### [Requirement]
What are the lines from the one containing "Instruction: Delete the" through the last line of the records below? Return them exactly, leaving out pictures.

### [Material for the task]
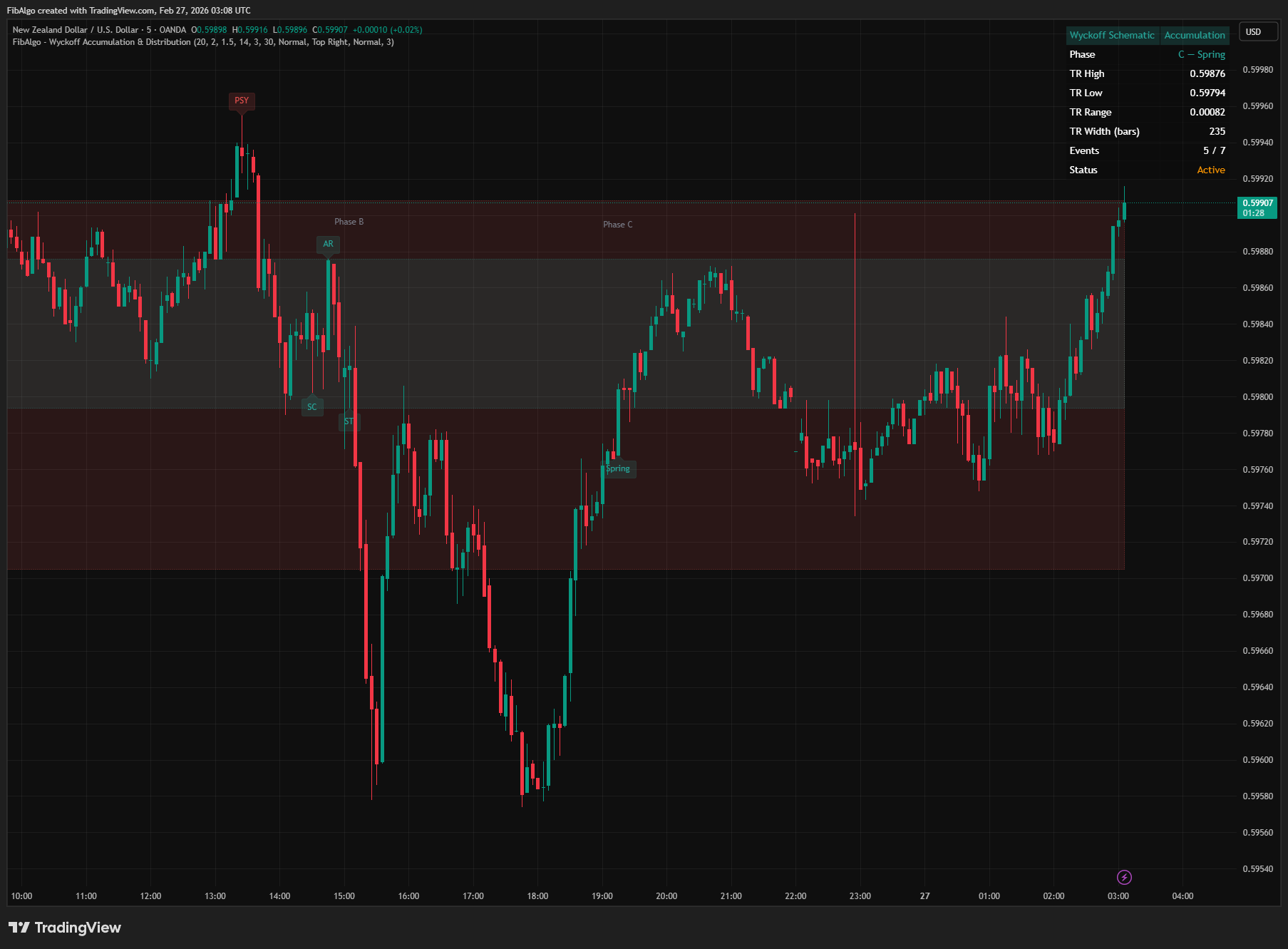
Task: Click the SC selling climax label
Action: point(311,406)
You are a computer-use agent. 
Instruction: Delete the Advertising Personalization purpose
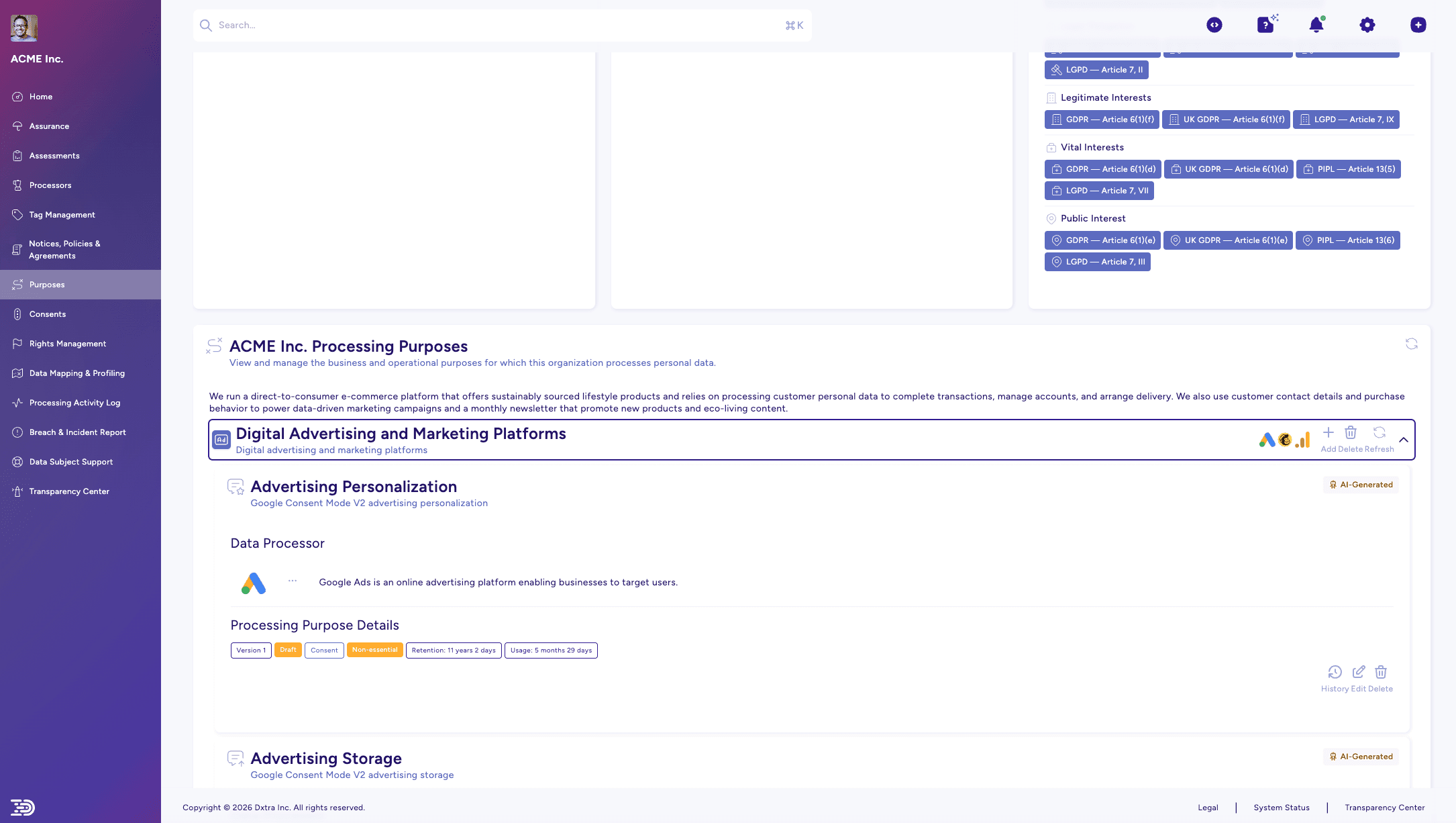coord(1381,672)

### [Solved exercise]
Instruction: Delete the Advertising Personalization purpose
coord(1381,672)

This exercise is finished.